This week the US government shook the entire crypto world.
The Treasury Department approved crypto mixer Tornado Cash as well as several crypto wallet addresses associated with the service. This means that the protocol and its associated smart contracts are now blacklisted, making it illegal for Americans to use them.
Tornado is a privacy tool that lets users confuse where their funds are and where they are going. Basically, it turns the transparency of blockchain technology into a black box, hiding your crypto activity.
The Treasury supported the move by indicating that the Lazarus Group, a hacker group with North Korea, was using the service to launder stolen crypto (most notably, the $96 million conglomerate from the recent Harmony Bridge attack). was using.
In total, the Treasury said the service has been used “to launder more than $7 billion in virtual currency since its creation in 2019.” all that money wasn’t technically LaunderingHowever, according to crypto explorer company Elliptic.
Roughly $7.6 Billion Worth of Crypto Actually Is passed through whirlwind, but only $1.5 billion of those funds were obtained illegally (and, thus, laundry), Elliptic said in a report.
Another blockchain monitoring firm Chainalysis also reported that nearly half of the $7.6 billion amount came from DeFi (none of which, according to Chainalysis, is essentially illegal).
The privacy-focused service has now been blacklisted, with the wider crypto community up in arms.
Crypto advocacy group Coin Center argued that the sanctions do not target a specific terrorist group or the like, “but rather it is all Americans who want to use this automated tool to protect their privacy when transacting online who are doing so.” their freedom has been curtailed without due process.”
Even Ethereum co-founder Vitalik Buterin admitted that he used Tornado (before it was blacklisted) to donate to Ukraine.
In addition to the alleged privacy breaches, the new restrictions have also had some interesting ripple effects within DeFi which we are just starting to play out.
Decentralized derivatives exchange dYdX almost immediately banned addresses associated with Tornado Cash.
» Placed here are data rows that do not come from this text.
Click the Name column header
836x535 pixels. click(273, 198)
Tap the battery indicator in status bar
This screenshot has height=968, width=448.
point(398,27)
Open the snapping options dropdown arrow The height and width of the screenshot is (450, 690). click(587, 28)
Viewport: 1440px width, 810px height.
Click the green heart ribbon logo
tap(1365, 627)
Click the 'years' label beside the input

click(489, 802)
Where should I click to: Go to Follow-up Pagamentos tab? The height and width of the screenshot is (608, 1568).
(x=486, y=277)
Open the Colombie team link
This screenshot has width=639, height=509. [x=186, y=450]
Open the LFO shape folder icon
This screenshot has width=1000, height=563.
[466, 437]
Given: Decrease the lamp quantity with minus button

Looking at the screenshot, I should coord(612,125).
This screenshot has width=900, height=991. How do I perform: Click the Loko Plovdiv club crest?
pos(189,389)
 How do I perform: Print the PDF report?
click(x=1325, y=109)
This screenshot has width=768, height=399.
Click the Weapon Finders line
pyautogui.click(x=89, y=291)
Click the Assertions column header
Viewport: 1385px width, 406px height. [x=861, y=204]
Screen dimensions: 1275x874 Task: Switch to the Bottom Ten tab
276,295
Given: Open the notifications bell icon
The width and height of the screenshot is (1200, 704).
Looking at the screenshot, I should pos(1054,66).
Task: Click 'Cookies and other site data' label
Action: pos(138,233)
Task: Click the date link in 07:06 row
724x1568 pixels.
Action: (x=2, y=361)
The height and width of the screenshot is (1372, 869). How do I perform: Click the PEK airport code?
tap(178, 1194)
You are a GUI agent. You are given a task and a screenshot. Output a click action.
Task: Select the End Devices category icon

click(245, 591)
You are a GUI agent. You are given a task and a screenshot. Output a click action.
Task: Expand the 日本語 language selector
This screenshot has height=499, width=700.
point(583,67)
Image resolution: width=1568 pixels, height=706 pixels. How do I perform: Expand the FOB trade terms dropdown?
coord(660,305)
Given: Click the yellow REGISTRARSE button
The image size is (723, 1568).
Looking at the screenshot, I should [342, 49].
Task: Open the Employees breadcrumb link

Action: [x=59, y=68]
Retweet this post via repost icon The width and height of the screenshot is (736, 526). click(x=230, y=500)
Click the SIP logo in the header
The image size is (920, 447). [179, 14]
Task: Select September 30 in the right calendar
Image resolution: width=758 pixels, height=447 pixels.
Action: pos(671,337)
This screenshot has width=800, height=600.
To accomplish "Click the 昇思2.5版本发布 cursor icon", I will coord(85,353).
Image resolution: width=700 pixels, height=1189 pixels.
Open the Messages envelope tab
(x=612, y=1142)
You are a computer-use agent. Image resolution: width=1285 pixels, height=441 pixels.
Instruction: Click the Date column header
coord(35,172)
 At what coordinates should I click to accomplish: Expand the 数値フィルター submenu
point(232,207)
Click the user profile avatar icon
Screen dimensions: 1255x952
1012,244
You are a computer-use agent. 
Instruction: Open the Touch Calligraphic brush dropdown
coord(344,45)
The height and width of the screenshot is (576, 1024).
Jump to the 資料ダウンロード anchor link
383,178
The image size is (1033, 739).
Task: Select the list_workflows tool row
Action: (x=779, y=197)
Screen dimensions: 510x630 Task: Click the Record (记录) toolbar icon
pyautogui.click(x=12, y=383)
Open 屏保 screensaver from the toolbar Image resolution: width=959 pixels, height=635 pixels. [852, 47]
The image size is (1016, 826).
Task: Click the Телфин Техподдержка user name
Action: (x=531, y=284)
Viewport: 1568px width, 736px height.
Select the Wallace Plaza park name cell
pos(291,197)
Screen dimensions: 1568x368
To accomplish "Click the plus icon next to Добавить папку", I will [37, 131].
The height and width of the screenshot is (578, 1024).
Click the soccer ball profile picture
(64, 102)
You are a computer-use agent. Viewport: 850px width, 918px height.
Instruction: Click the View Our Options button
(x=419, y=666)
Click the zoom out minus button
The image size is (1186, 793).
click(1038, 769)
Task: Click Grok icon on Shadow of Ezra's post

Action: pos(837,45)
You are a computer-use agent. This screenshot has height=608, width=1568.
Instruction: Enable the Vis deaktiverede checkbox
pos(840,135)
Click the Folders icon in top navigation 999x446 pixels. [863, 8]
The project even said that its “long-used compliance vendor” (possibly serviced by Chainalysis or Elliptic) erupted with a “sudden influx” of flagged accounts.
But many of these accounts, dYdX acknowledges, “were never directly linked to Tornado Cash.”
This is a shameful mistake, and it also shows how compliant some crypto projects aim to be—even “decentralized” efforts.
Meanwhile, on the more crypto-anarchist side of the industry that we all love (and hate), there have been some simple reactions to Treasury’s sanctions.
Take, for example, a number of high-profile celebrities ranging from small amounts of serial dust to Tornado ETH.
As it stands, Jimmy Fallon may have technically broken the ban laws simply because someone sent him this corrupted ETH. No one can block these transactions; They are truly invincible.
And thanks to the actions of the Treasury, the world may soon learn just how powerful this can be—sanctions be damned.